Stage 2: In-Depth Learning & Application
In this stage, take your learning to the next level. If you build or attend a course teaching social media, one possibility would be lectures that also contain activities. An example would be to have periods of instruction followed by small group activities consisting of brainstorming or strategy sessions designed to get the audience thinking about how they will apply what they have learned while also beginning to map out their own implementation roadmap. The activities should be carefully planned and may even have handouts providing guidelines for the small groups of what should be accomplished in the time allotted for the activity. Upon completion of each activity, the instructor should debrief and solicit feedback from each group (creating collaboration and interaction amongst the attendees). When learners interact within the classroom walls, it is probably that they will interact outside of the classroom (ideally on social media as well). GOAL: Get the learner to interact with what they are learning and begin the process of applying it to their own role within their business. If they can see themselves doing the work, you increase the potential that they will apply it and change or add the behavior long-term.

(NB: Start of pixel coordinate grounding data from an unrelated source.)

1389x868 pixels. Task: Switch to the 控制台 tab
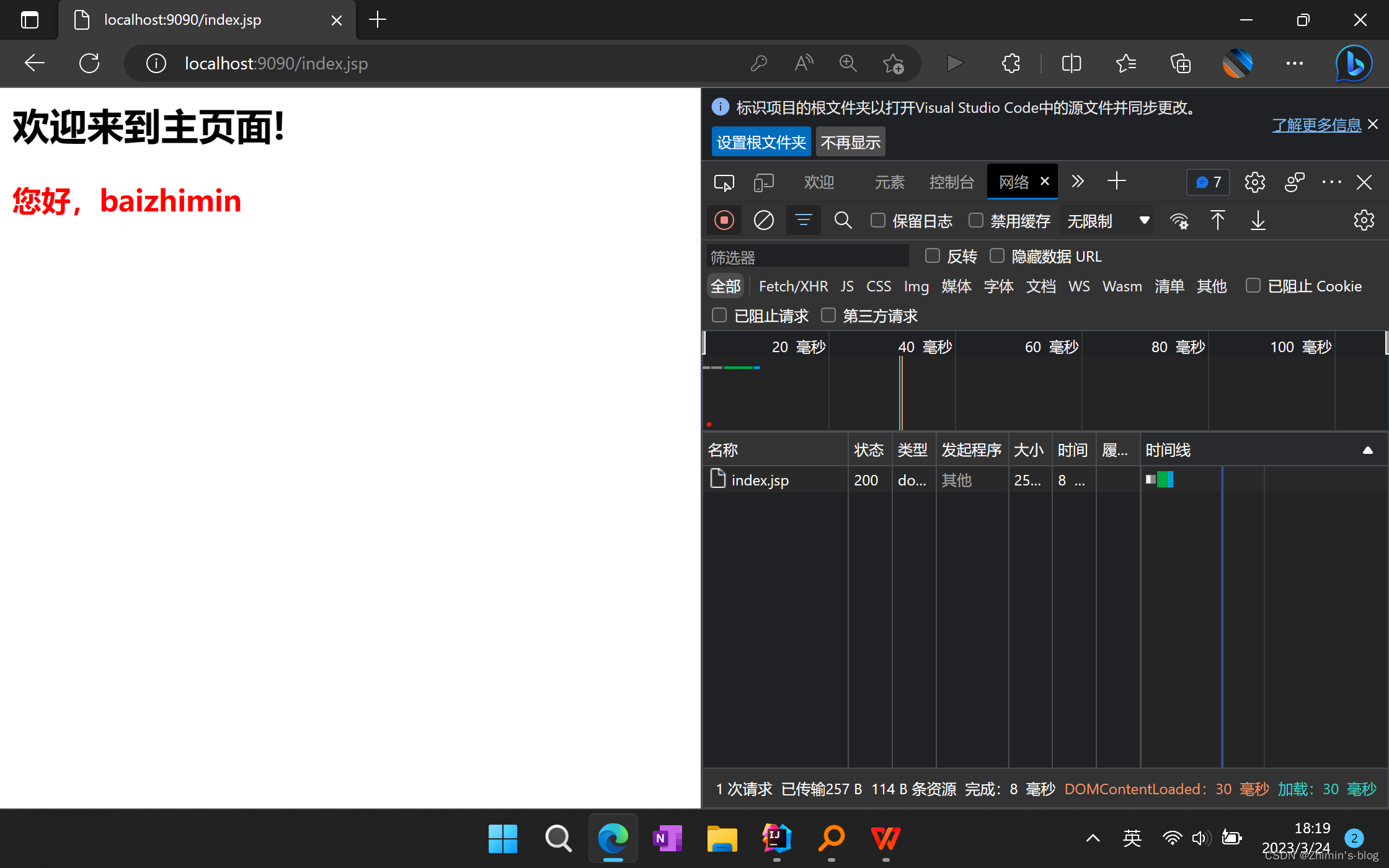[x=951, y=182]
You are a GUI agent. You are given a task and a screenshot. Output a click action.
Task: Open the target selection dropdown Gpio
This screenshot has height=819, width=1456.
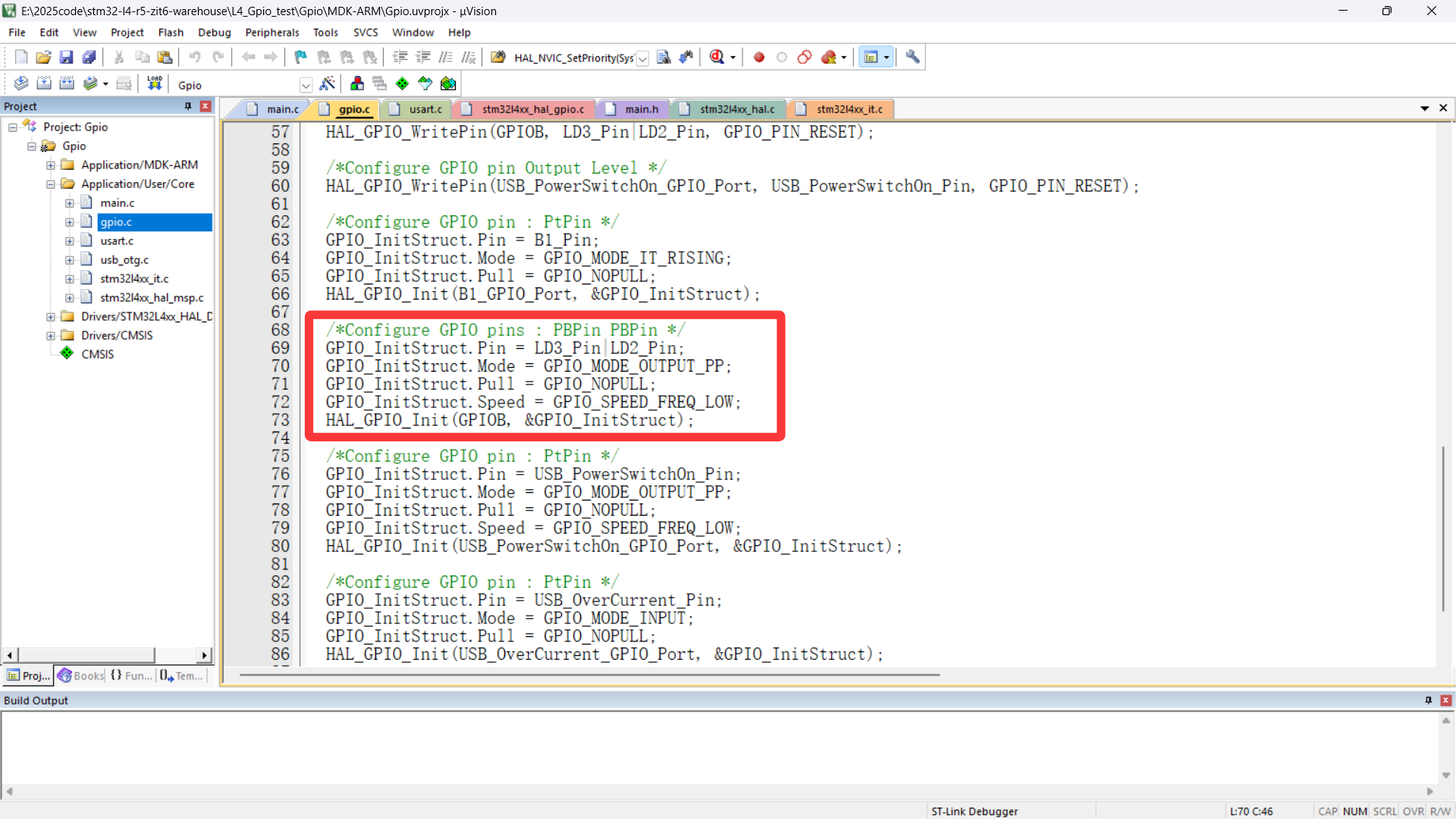click(x=306, y=85)
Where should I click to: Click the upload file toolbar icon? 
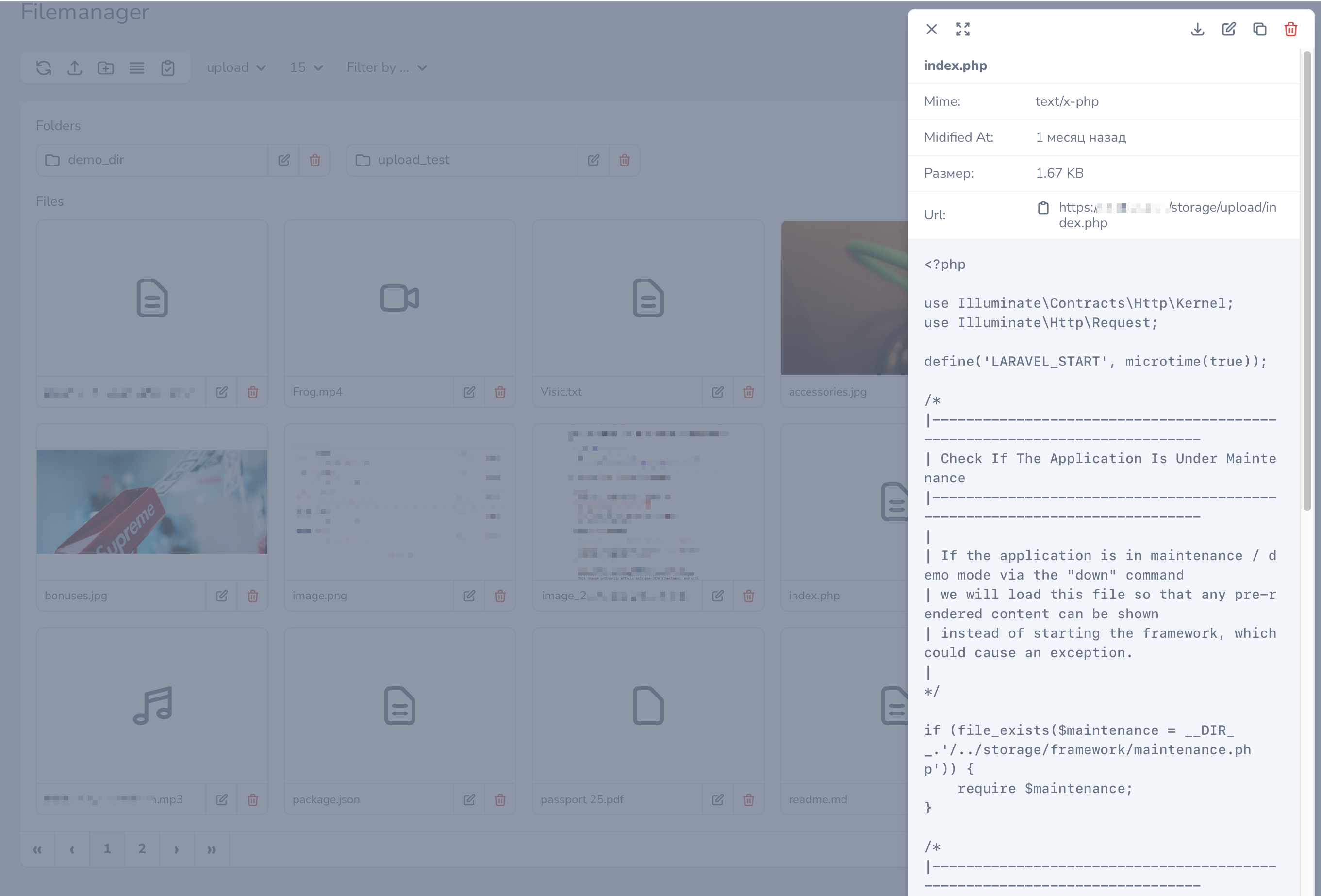(74, 67)
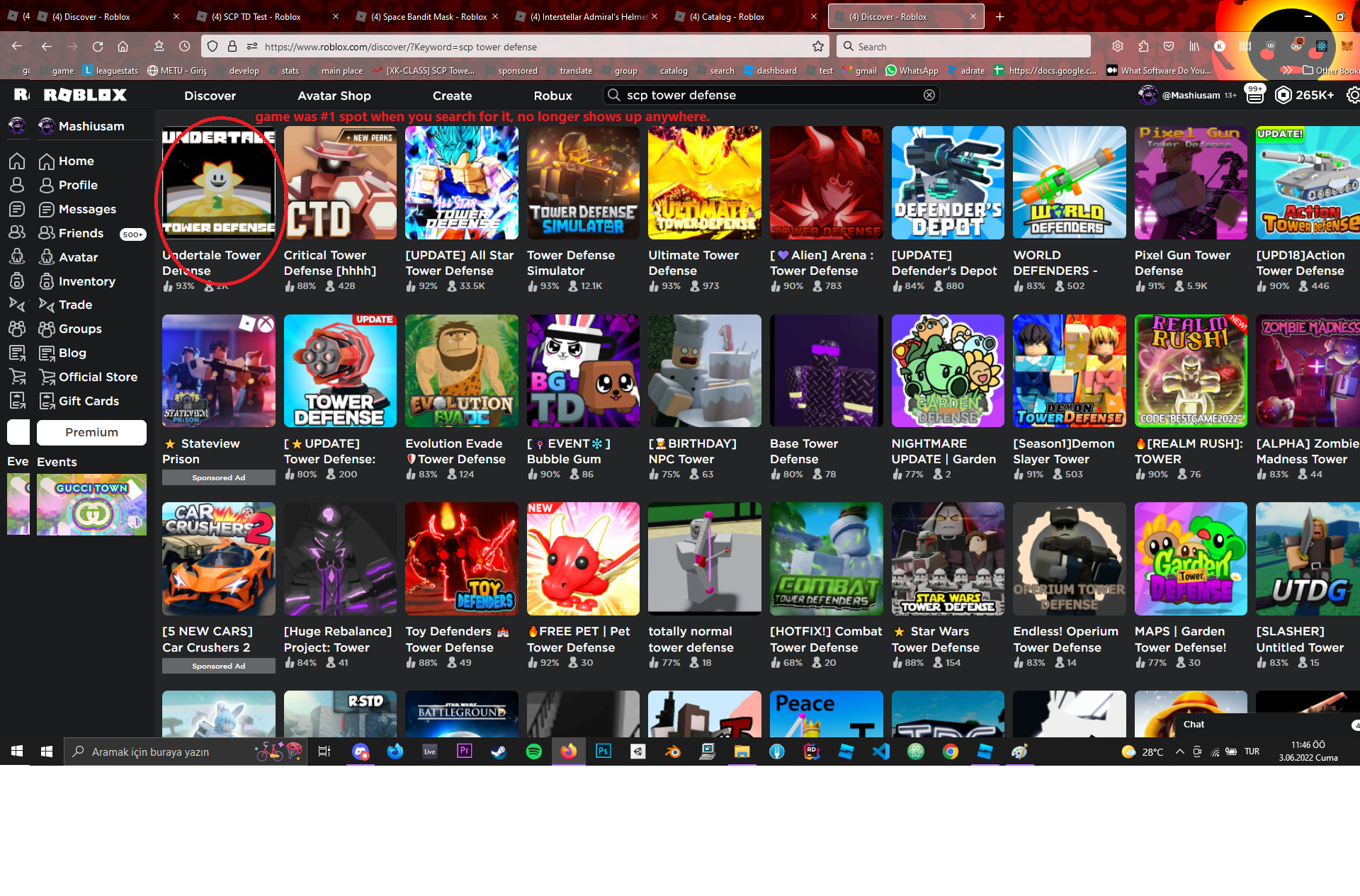The image size is (1360, 896).
Task: Open Inventory in the left sidebar
Action: 86,281
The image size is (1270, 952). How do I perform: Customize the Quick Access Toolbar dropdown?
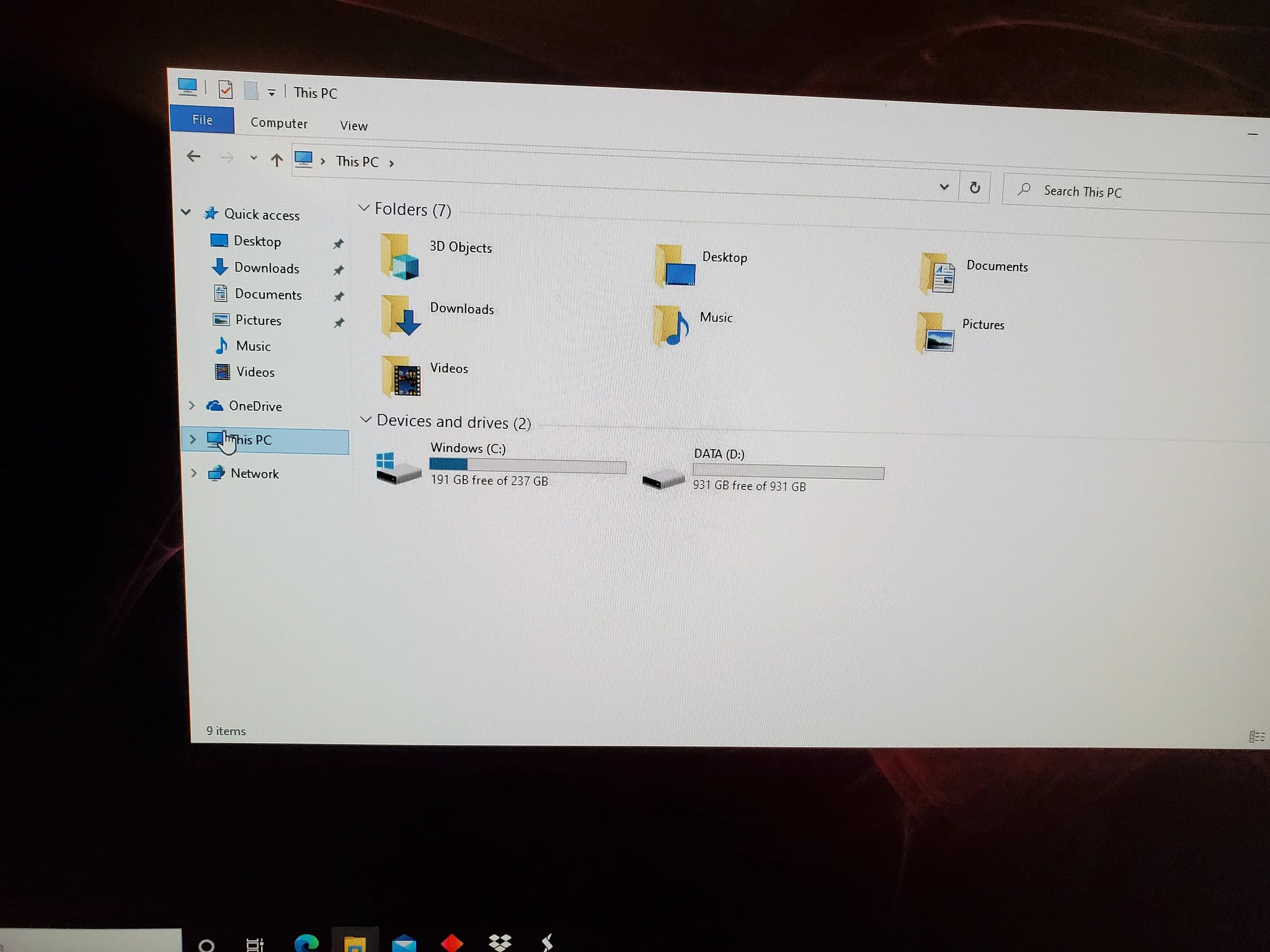271,92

Stage 3: Focus Groups & Measurement
Learning is an ongoing process. When implementing training (especially on a topic that is constantly evolving), build in opportunities to continue the learning process over the long-term. Social Media activity must be tied to measurable company goals and your team’s approach may change regularly. I recommend scheduling on-going focus groups/brainstorming sessions as a great way to get teams within your organization talking about what works and what doesn’t when reviewing performance and goal attainment. They also serve as opportunities to share experiences, teach new strategies and concepts, and learn from each other. At this point, the learner may potentially become the instructor. In most cases, encourage one person to lead the discussion so that the conversation does not get off topic. Perhaps focus on a particular goal that you are trying to reach using social media and facilitate the discussion around that particular need or challenge. GOAL: Provide opportunities to learn through collaborate and maintain the learning process beyond the initial learning even. Leverage the creativity and experience within your organization to teach others.
Social Media is a complex system for communication, interaction, and learning. It is constantly changing and requires ongoing experimentation, testing, and maintenance. Therefore, your process for teaching this topic should be collaborative, continuous, and constantly updated to address the changing landscape.